I have incredible physical balance. The rare times I do yoga (which kills me, because I love yoga…but my tendency to put off what I most enjoy is a completely different post), I’m able to balance all twisted up with no problem. Great physical balance.
Emotional, psychological, lifestyle, and mental balance I’m a fallen souffle of a mess. I try and fail. I trip and pick myself back up again. I fall and I get back on that damned horse. Scrapes and bruises and knots in my hair I keep going, even though the voices in my head chide me for failure.
See why my word this year is “strong?”
I overslept this morning. Badly. My alarm went off at 6, managed to crack an eye open long enough to take my thyroid meds, and fell back asleep to wait for the alarm at 6:30. The one that never went off. The result is that I shot out of bed in panic at 8 am. Less than an hour before I had to throw Riff and Raff out the door to school. No lunches made, no snacks prepared, thank GOD the new coffeepot I have named OHTHANKYOUTHANKYOUFORYOURLIFEGIVINGBREW was ready to go. All the stuff I had planned to do before they left for school has to be done now, kicking my gym time to the curb, with the hope and promise that I’ll get on the basement treadmill at some point today.
Off balance now. And struggling to get back to center, I simply throw the pendulum the other way.
While I know that balance just means getting stuff accomplished, with every little bit getting the focus over a long period of time, I can’t seem to break the habit of I Must Work On Everything In Some Way Every Single Day Or I’m A Failure. I have to blame this on my musical training: you MUST practice every single day or not only are you a failure but you lose ground. Add to that the constant mental reminder of “you’re only as good as your last performance,” and you’re in that practice room every single day unless you’re puking in a bucket and even then you find a practice room near the loo.
That’s “balance.” A little bit of everything every day, like trying a taste of everything from a buffet. Not healthy. When you try a taste of everything from a buffet, eventually your taste buds give up and nothing tastes good and you end up feeling sick.

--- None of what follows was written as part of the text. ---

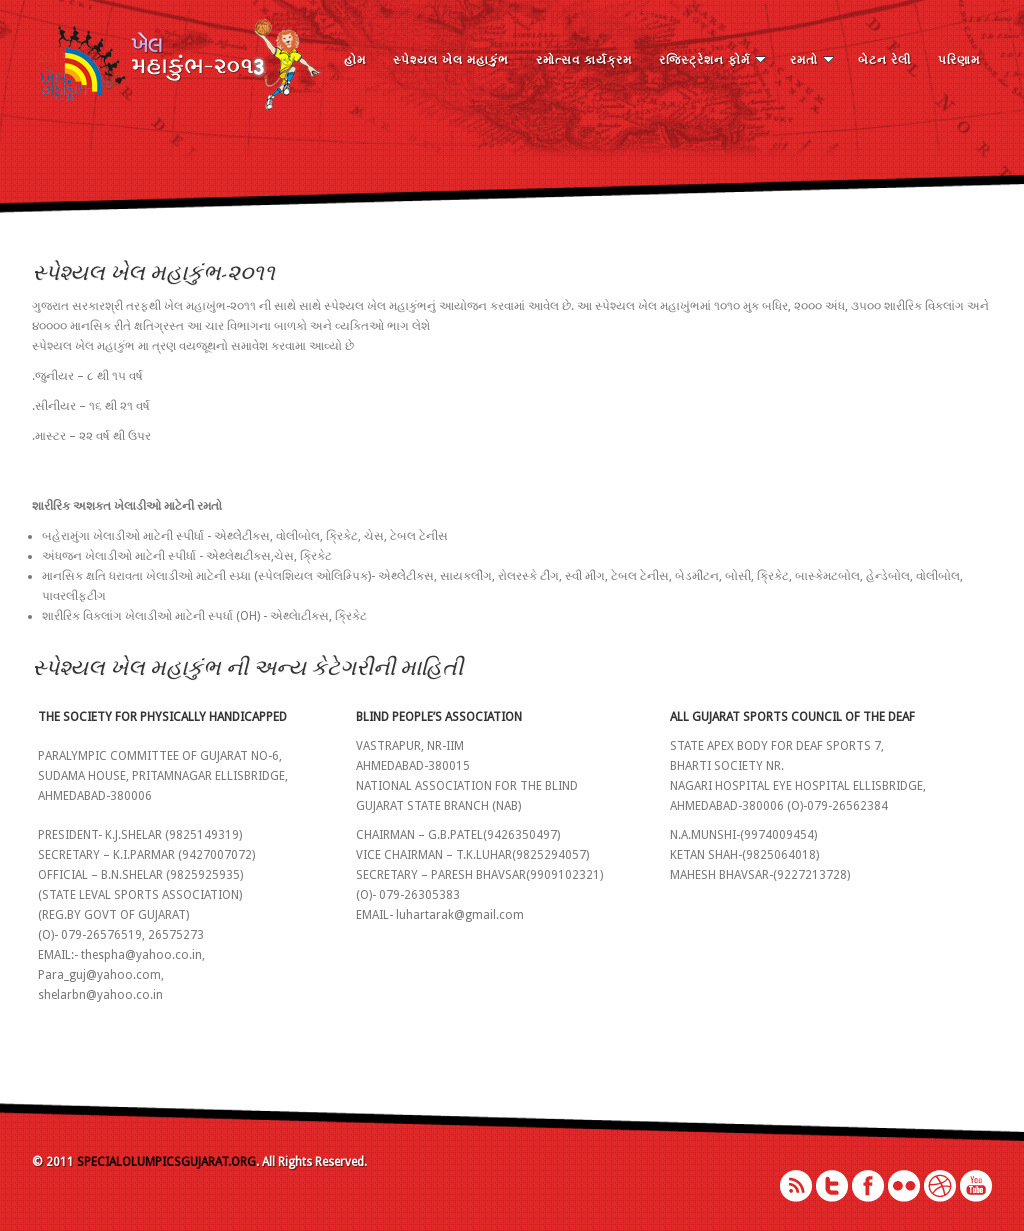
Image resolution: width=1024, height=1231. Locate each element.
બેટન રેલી (884, 60)
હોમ (355, 60)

But a little variety on one day with a different variety on a different day and it’s all good. I know this, why can’t I implement it? Why must I still try to get nearly everything accomplished on ONE day? The very rare times I manage it, I’m so wiped the next day that the pendulum swings wildly to the other side and I get nothing done.
Things are really topsy-turvy here at the House of Chaos these days, more so than usual if you can believe it. If I can get through the next several months with my sanity and humor intact, then all will be well. It’s just getting to that point while keeping everything in balance, kinda like trying to carry a very full cup of hot coffee on a badly floundering cruise ship during a hurricane. Sadly, everything that needs to be done MUST all be done every day, or all at the same time, or in a very precise order with a very short timeline. It’s threatening to throw that pendulum around like the ball in a tennis match.

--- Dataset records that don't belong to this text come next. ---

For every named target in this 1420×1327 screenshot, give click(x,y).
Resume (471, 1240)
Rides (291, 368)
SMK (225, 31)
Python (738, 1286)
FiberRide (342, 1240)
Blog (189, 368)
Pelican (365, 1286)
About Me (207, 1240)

I’m strong, I know this despite the Greek chorus of voices in my head trying to convince me otherwise. I’ll find the balance and make it through this hurricane without spilling more than a few drops of that precious hot coffee. And the practice I get over the next few months balancing my emotional, psychological, lifestyle, and mental selves will only serve to make me stronger in the long run, so I’m as able to balance there as I am in yoga.
The pendulum will no longer swing wildly, but gently and smoothly.